WHAT TO PRODUCE »
"You are a computer-use agent. The" appears in one line of the listing below; retype that line and every later line exactly, stopping at the end, and nothing else.

════════

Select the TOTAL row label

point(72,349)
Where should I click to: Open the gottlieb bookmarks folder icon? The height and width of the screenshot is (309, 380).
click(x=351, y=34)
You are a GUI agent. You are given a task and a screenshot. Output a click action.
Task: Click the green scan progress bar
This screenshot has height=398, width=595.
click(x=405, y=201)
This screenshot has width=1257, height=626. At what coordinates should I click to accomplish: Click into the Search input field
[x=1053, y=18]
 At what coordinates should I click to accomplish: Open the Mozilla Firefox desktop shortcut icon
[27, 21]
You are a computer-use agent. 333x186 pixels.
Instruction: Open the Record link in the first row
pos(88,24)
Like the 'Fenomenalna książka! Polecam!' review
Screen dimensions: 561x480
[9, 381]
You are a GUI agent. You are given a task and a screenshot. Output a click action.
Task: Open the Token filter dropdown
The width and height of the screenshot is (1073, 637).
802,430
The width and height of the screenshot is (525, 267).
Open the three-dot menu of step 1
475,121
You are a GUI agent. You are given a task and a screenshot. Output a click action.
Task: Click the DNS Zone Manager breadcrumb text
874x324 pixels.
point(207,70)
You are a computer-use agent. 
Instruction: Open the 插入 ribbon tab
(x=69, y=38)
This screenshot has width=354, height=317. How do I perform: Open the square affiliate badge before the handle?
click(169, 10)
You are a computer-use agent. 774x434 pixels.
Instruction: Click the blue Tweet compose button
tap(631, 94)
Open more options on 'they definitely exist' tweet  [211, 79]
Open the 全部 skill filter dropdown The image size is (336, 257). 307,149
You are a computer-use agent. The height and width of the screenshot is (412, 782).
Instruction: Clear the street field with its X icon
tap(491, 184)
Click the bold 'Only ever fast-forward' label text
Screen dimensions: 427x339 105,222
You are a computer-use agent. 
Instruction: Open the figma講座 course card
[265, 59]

════════

YOUR SOLUTION »
You are a computer-use agent. The height and width of the screenshot is (412, 782).
Instruction: Clear the street field with its X icon
tap(491, 184)
Click the bold 'Only ever fast-forward' label text
Screen dimensions: 427x339 105,222
You are a computer-use agent. 
Instruction: Open the figma講座 course card
[265, 59]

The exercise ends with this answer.